One of the best books I have read in the last couple of years is Thinking in Circles (Yale, 2007) by Mary Douglas. I highly recommend this book to anyone who is interested in hermeneutics, literary approaches to the Bible, or the cultural background of the Bible. It is a non-technical read that is filled with fresh and provocative insights, and since it is only about 150 pages, one could read it in just one or two sittings.

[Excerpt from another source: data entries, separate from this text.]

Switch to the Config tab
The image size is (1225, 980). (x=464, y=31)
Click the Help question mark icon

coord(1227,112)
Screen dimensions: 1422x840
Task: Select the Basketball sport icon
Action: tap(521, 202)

The author is an anthropologist who has written many seminal studies related to biblical interpretation—especially focusing on the ritual and legal genres of the Pentateuch. In Thinking in Circles, she draws on some of her previous works, including In the Wilderness (Sheffield, 1993) and Leviticus as Literature (Oxford, 1999). In all of these books she discusses aspects of “ring compositions,” which are basically complex chiasms. She explains that the primary distinction between a mere chiasm (e.g., A-B-B’-A’ or A-B-C-D-C’-B’-A’) and a ring composition is that in the latter, the central section (D) reinforces the rhetoric and themes of the outer framework (A and A’). To this primary feature Douglas adds six additional features that characterize rings (but you will have to read the book to discover the six others!).
Such ring compositions are found throughout ancient Eastern Mediterranean literature (like Homer’s Iliad) and even in “modern” compositions (like L. Sterne’s Tristram Shandy, and we can now add J. K. Rowling’s Harry Potter series!). But the student of the Bible will be delighted to discover numerous biblical examples of ring structure. Douglas explores smaller passages like the Eden narrative (Gen 2-3), the Binding of Isaac (Gen 22), the Balaam narrative (Num 22-24), and she explores longer texts—like the whole book of Numbers—at length. Indeed, her analysis of the structure of the book of Numbers is the most valuable contribution of this work, in my opinion.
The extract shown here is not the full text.